Personal Background
Since I first shared how the Lord was dealing with me about my tendency to intimidate others, I have been praying for a soft heart and greater compassion towards others. More recently however I sensed my prayers were being directed away from this focus to Jesus’ own experience of life.
What Jesus Saw
Compassion is the most common emotion attributed to Christ in the Gospels and a sensation of which Jesus was intensely aware, ““I have compassion”” (Mark 8:2). His compassion flowed out in teaching, miracles and healing (Mark 6:34; Matt 14:14; 25-32; Luke 7:11-17). Such responses to suffering were not however “humanitarian”, but totally centred on his relationship with God. In the sickness, poverty and demonisation of those around him he saw the power of evil at work disfiguring and destroying the created image of his loving Father. Pain and grief cause by sickness, conflict, injustice and death are common human experiences, but for Jesus it was the presence of evil at the root of all suffering that cut into his heart like a sword. The destructive power of evil had to be countered by the loving presence of the rule of God.
The Old Testament writers struggled with the notion of a holy God who seems to be passive in the face of wickedness[1], but in Christ God reveals himself as a Father wholly sensitive to the suffering caused by evil and totally committed to its annihilation. The power of the kingdom of God was released in Jesus against the destitution caused by evil powers because Christ could not bear to see evil triumph over the children God created. This throws new light on my own lack of compassion.
Since I rarely see evil as Jesus did, I am rarely moved with compassionate power as Jesus was. The difference between us and Jesus is ‘ME’ ; Jesus saw what God saw, heard what God heard and felt what God felt because his eyes were never on himself. In his deepest will he was from the beginning a crucified self (1 Pet 1:20; Rev 13:8). My lack of compassion is due to the failure of my heart to see/hear/feel as Jesus. I am not “pure in heart” (Matt 5:8).
Seeing as Jesus
Life in Christ is much more radical than “What would Jesus do?”; it is a matter of “How does Jesus want to express himself through me?” “Christ has no body but yours, No hands, no feet on earth but yours, Yours are the eyes with which he looks compassion on this world.” (Theresa of Avila)
If our eyes are the vehicle for the compassion of Christ, our hearts need to be enlightened by the Spirit (Eph 1:18) to see the horrible power of evil in all the suffering of this world. My prayer is, “Father, purify my eyes so that I might see what you see and hear what you hear.” Such purification involves the death of the old self, i.e. ‘ME’ . “Put to death therefore what is earthly in you: sexual immorality, impurity, passion, evil desire, and covetousness, which is idolatry.” (Col 3:5). Yet there is a deeper reality at work in us which must be at the centre of our transformation.

▸ Task to complete
Reproduce the passage from the reflection on compassion above, starting at "What Jesus Saw" and ending at "rule of God.".

▸ Data
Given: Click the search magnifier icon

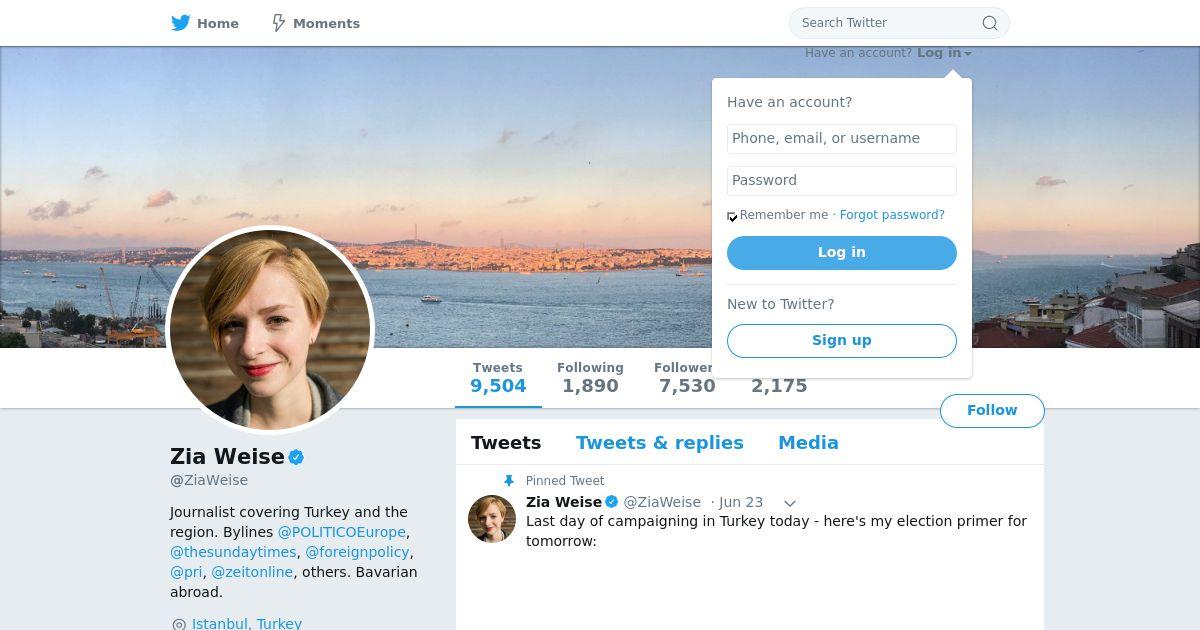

▸ Exercise solution
What Jesus Saw
Compassion is the most common emotion attributed to Christ in the Gospels and a sensation of which Jesus was intensely aware, ““I have compassion”” (Mark 8:2). His compassion flowed out in teaching, miracles and healing (Mark 6:34; Matt 14:14; 25-32; Luke 7:11-17). Such responses to suffering were not however “humanitarian”, but totally centred on his relationship with God. In the sickness, poverty and demonisation of those around him he saw the power of evil at work disfiguring and destroying the created image of his loving Father. Pain and grief cause by sickness, conflict, injustice and death are common human experiences, but for Jesus it was the presence of evil at the root of all suffering that cut into his heart like a sword. The destructive power of evil had to be countered by the loving presence of the rule of God.